The Whiskey Issue: Whisky's wild side

Staff Writer
Columbus Alive

Thanks to e-mail, social networking sites and digital phone service (a Glasgow number rings at his home office), Topping is making his mark as a whisky blender from an unassuming suburb of Cincinnati.

And you thought Scotch came from Scotland.

Well, technically it does. Topping's Wild Scotsman blends are distilled, aged and bottled in Scotland. And he travels there once or twice a year. But he does most of his work from his home in Kenwood, including buying, selling and trading casks of aged whisky via brokers from around the world.

"I think most people are surprised because they don't have any idea that somebody could put all these things together to bring a product to market from Scotland," said John Haskins, general manager of Columbus-based Heidelberg Distributing, which represents Topping's brands in Ohio.

"He literally is functioning as a big company," Haskins added. "He's produced a label of his own over there and he's importing it and doing it all from soup to nuts."

But even more important than the technology that makes his long-distance business possible, Topping brings an energy and a passion to the centuries-old drink that's distinctly new world.

In an industry that sometimes clings to the past like a Robert Burns poem, Topping is a punk rocker. At 39 years old, he's younger than some of the malts his colleagues are putting on the top shelf. And he's a boisterous American in a field that's all about the subtleties of ye olde Scottish tradition.

"I want to make whisky accessible to everybody," Topping said of his American approach to Scotch. "I'm not some stuffy old guy."

Dressed in a Black Watch kilt, with a heavy-metal beard and a wild mane of black hair that matches his brand's name, Topping enters every room with a huge smile and a tasting glass. He engages drinkers with colorful tales about what whisky means to him, going well beyond the index-card list of adjectives that can turn other tastings into snoozefests.

Still, he's not turning his back on tradition. While he wants to bring the drink to young Americans, he does want that drink to be true whisky. "Hopefully the image of Scotch and Scotland doesn't get lost in the translation," Topping said.

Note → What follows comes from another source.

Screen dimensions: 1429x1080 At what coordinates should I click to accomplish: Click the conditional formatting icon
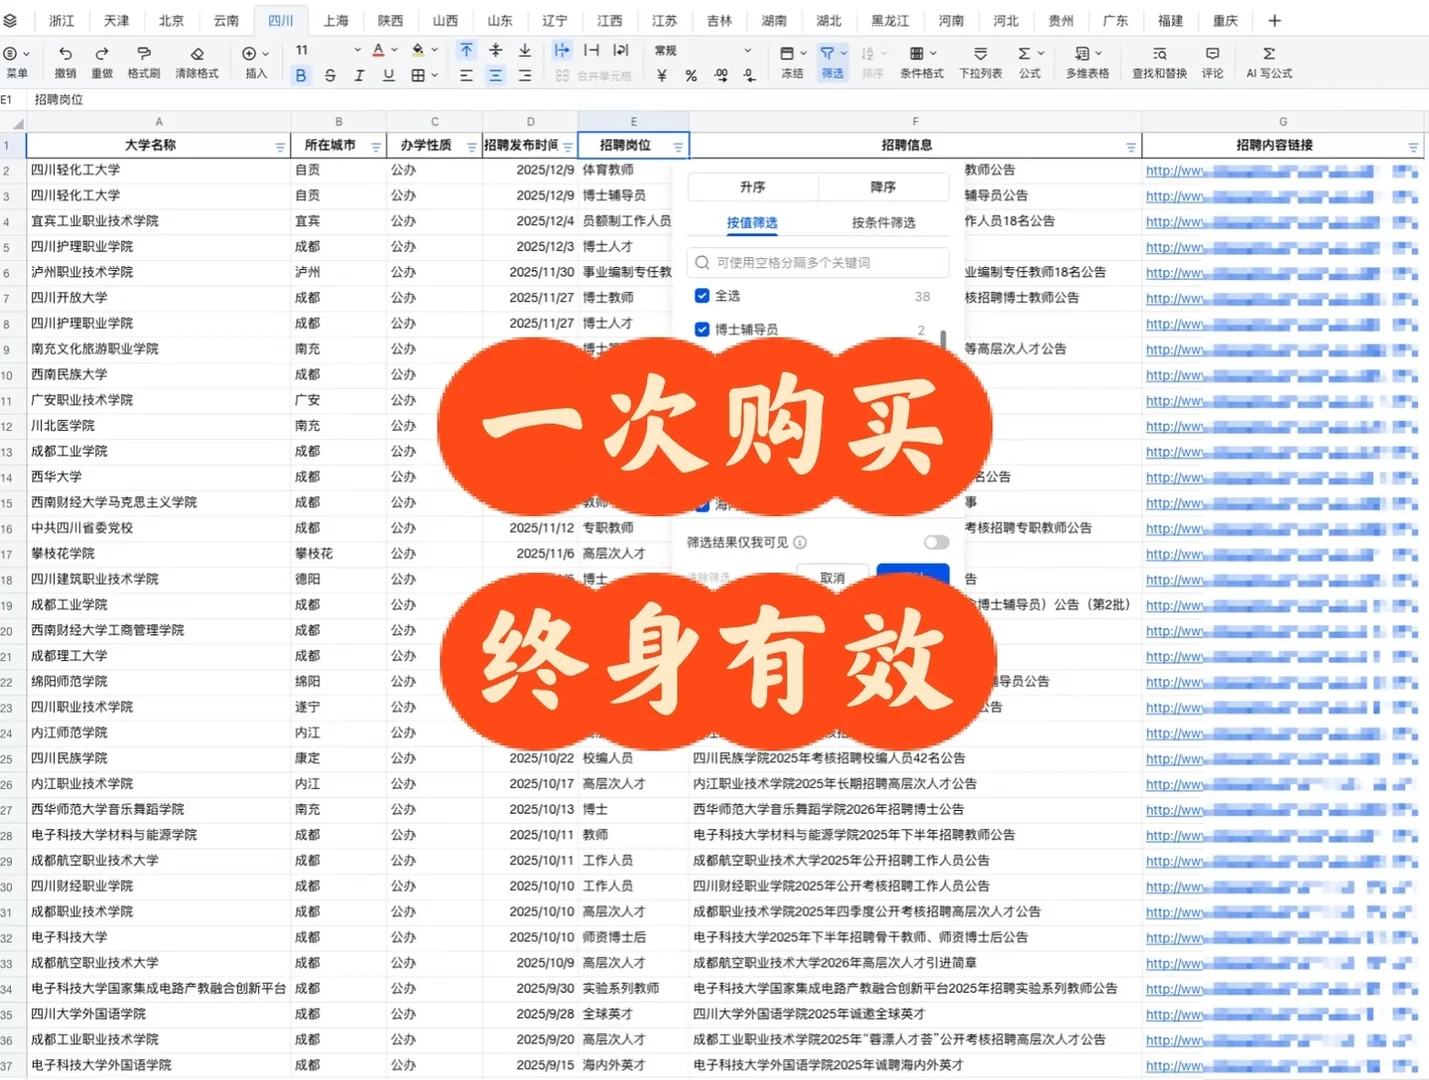[921, 62]
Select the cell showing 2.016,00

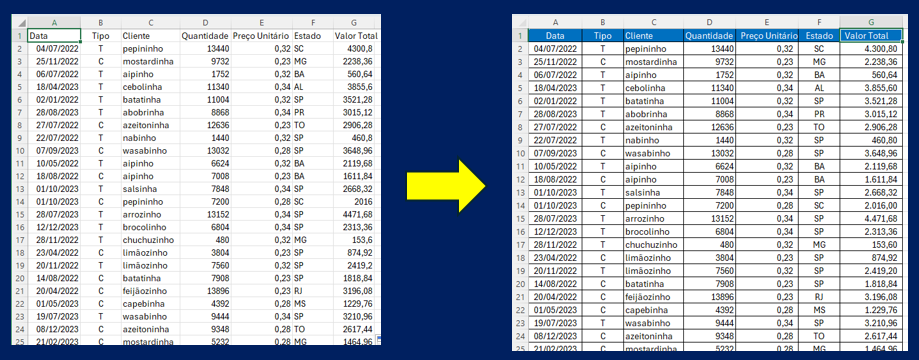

His road to Scotch blending started in the Brewery District in the early 1990s. While he was a student at Ohio State, Topping worked at The Patio, and he spent a lot of time hanging out at the Columbus Brewing Company.

"I used to go in there and watch these guys making beer. As a college kid I thought that was the greatest thing," he recalled, comparing the local microbrews to the mass-produced suds that nourish most students. "It really got me enthused about the craft of production."

Fast forward to 2002. While on a trip to visit some cousins who live in Glasgow, Topping took a fateful detour to a distillery school in Bladnoch. There, he learned the basics of distilling, but he also earned his love for whisky in a way that few get to appreciate firsthand.

"One day I was in the [Bladnoch] warehouse with the owner, Raymond Armstrong, and some of the other students, and we were actually drinking whisky straight from the cask," Topping said. "It was an unbelievable flavor experience, the aromas were so intense. I was just like, This is like nothing I've ever had to drink."

That was the epiphany that eventually led to Topping's Wild Scotsman brands. "It really opened my eyes to what craft whisky could be."

Also at Bladnoch, Topping met the man who would become his mentor: John McDougall, the only person in the world who's both a master distiller and a master blender of Scotch malt whisky.

Topping approached McDougall with his idea of bringing handcrafted Scotch whisky to the United States, and he agreed to take Topping under his wing. With McDougall's guidance, Topping spent two years creating his first blend: Wild Scotsman 15 Year Vatted Malt Whisky.

"I wanted to capture that moment that I had at Bladnoch," Topping said of the inspiration behind his 15 Year.

It's a delicate whisky, with sweet, citrusy and grassy notes on the nose and a warm, spicy finish. "I wanted to catch the aromas, the tastes, the smells, so when I meet people and tell them my story they could drink it too," he said.

Topping followed it with his Wild Scotsman Black Label, a bold, smoky whisky that was created to complement two of his other interests. "I love smoking cigars, and I love eating heavy meals," he said. "And so I thought to myself, I want a Scotch whisky that could really stand up to that punishment to your palate."

Wild Scotsman is now available in eight states, including Ohio. Since Topping is essentially a one-man marketing force, he limits his distribution footprint to how far he can drive in a day.

Through personal appearances, trade shows and tasting events, he's sharing his love of whisky and winning over fans one bottle at a time.

"People are looking for something unique, something a little less mainstream," Ron Criswell, co-owner of The Rossi, said of local interest in Topping's Scotch. "They're a lot more willing to try something if they see a connection, or if they see the passion of the person who's behind it."

"Normally they don't get to meet a brand in the sense of a brand being a person," Topping added. "There's no Tommy Dewar anymore. There's no more Johnnie Walker."

Perhaps someday soon we can add the name Jeff Topping to that list of famous blenders. For Scotch drinkers in Ohio, he's the one we get to meet in person.